45th Le Festival d’Automne à Paris (Paris Autumn Festival) (Sept. 7 – Dec. 31, 2016)
This comprehensive arts festival is held each autumn in Paris. In its 45th holding this time, artists from not only France but also countries including Brazil, the Congo, Lebanon, Poland, Spain, Syria the United States, as well as Japan will participate. The performances will be held over the four months in Paris and the surrounding areas at a total of 45 venues, including theaters, dance centers, art museums, galleries, universities and churches.

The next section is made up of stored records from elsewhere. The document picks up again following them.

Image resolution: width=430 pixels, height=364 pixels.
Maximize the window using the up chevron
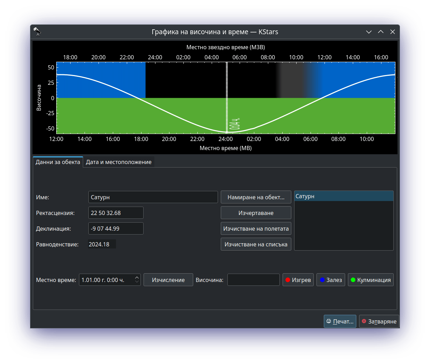point(380,32)
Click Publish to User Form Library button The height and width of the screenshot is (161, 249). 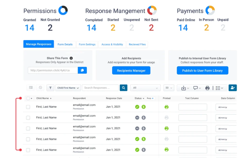(202, 71)
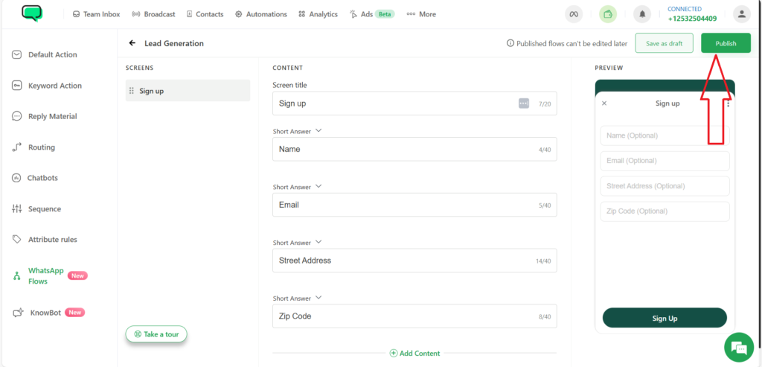Publish the flow
Image resolution: width=762 pixels, height=367 pixels.
(x=726, y=43)
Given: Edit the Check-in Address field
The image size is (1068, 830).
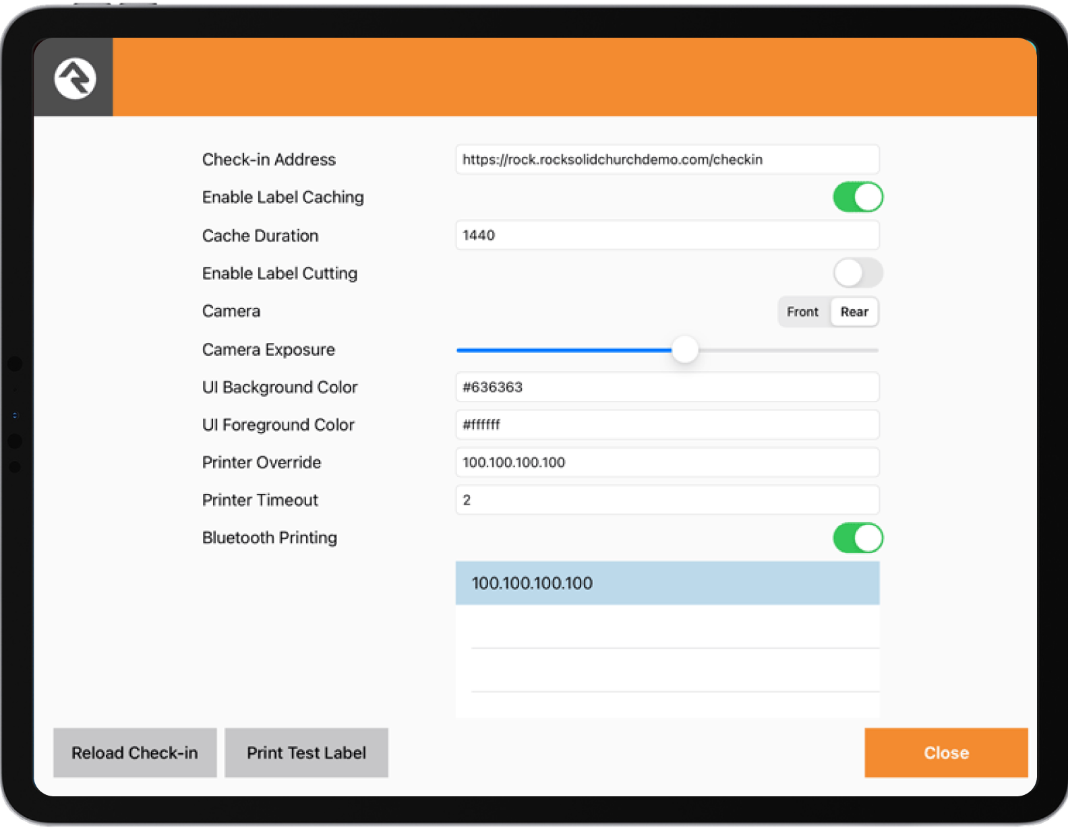Looking at the screenshot, I should [x=667, y=160].
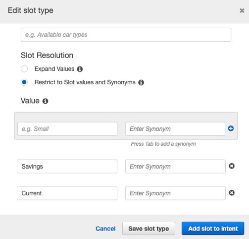Click Add slot to intent
This screenshot has height=239, width=249.
tap(213, 229)
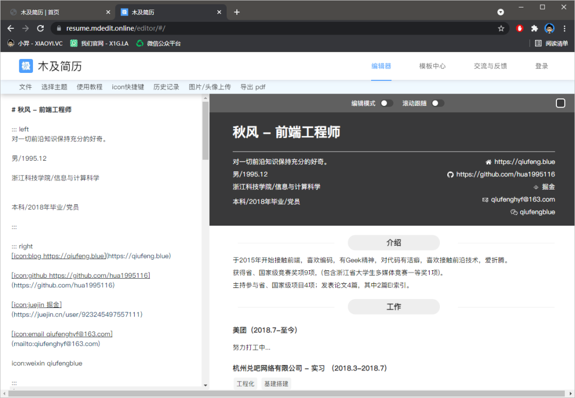
Task: Open a new browser tab
Action: click(x=237, y=12)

For each year’s festival, feature artists are chosen in each genre, and this year for the theater genre the selected artist is Poland’s remarkable director Krystian Lupa, while from the dance world the feature is on the great master choreographer of American post-modern dance, Lucinda Childs, and from the music world the feature artist is the Basque-Spaniard composer Ramon Lazkano. Lupa, who has appeared in the festival periodically since first being invited in 1998, this time presents theater adaptations of three works of Austrian author Thomas Bernhard. The three works are Woodcutters (which will also have its Japan premiere in late October at Festival/Tokyo), Wittgenstein’s Nephew (a translation of Ritter, Dene, Voss) and Heroes’ Square, which premiered at the National Theatre of Lithuania in Vilnius in 2015.
Works by Lucinda Childs to be performed are Early Works, which was created and premiered at Judson Church in the 1960s, Child’s historical masterpiece Dance that premiered in 1979, Available Light, a work created in 1983 with art by Frank Gehry and music by John Adams, and Three Grand Fugues, created in 2001 on commission from the Maguy Marin Company with choreography by three artists (Maguy, Anne Teresa de Keersmaeker, and Lucinda Childs).

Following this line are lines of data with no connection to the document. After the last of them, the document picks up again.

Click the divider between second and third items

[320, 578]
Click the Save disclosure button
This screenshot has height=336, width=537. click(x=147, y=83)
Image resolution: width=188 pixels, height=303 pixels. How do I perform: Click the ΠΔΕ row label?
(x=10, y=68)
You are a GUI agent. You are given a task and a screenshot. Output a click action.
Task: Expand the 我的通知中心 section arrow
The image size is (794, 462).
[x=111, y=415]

From Japan, four directors will present their works: Kuro Tanino with Avidya – Ignorance Inn, Toshiki Okada with Time’s Journey Through a Room, Yudai Kamisato with +51 Aviación, San Borja and Oriza Hirata with Citizens of Seoul 1919.
This comprehensive arts festival is held each autumn in Paris. About a decade after the launch of former long-standing festivals including Festival Sigma of Bordeaux (1965) and the Nancy International Festival, this festival was established in 1972 by Michel Guy, who later became France’s Minister of Culture. When Guy passed away in 1990, Alain Crombecque assumed leadership of the festival. From 2011, Paris Metropolitan Theatre director Emmanuel Demarcy-Mota became the festival’s director.
The managing organization is a non-profit organization that receives funding from the French Ministry of Culture and Communications, the City of Paris, the Ile-de-France administrative region and donations from corporations, individuals and its Friends Organization. The five main focuses of the festival are commissioning artists for new works, tie-ups with foreign organizations, presentation of experimental works, seeking out talented new artists in France, and introducing important works from outside the European cultural sphere. The festival presents artworks from a wide range of genre, including visual (fine) art, theater, dance, music, film and more. Among the Japanese artists who have participated in the festival are Ryoji Ikeda, Oriza Hirata, Hiroaki Umeda, Toshiki Okada, Daisuke Miura, among others. The current artistic director is Emmanuel Demarcy-Mota.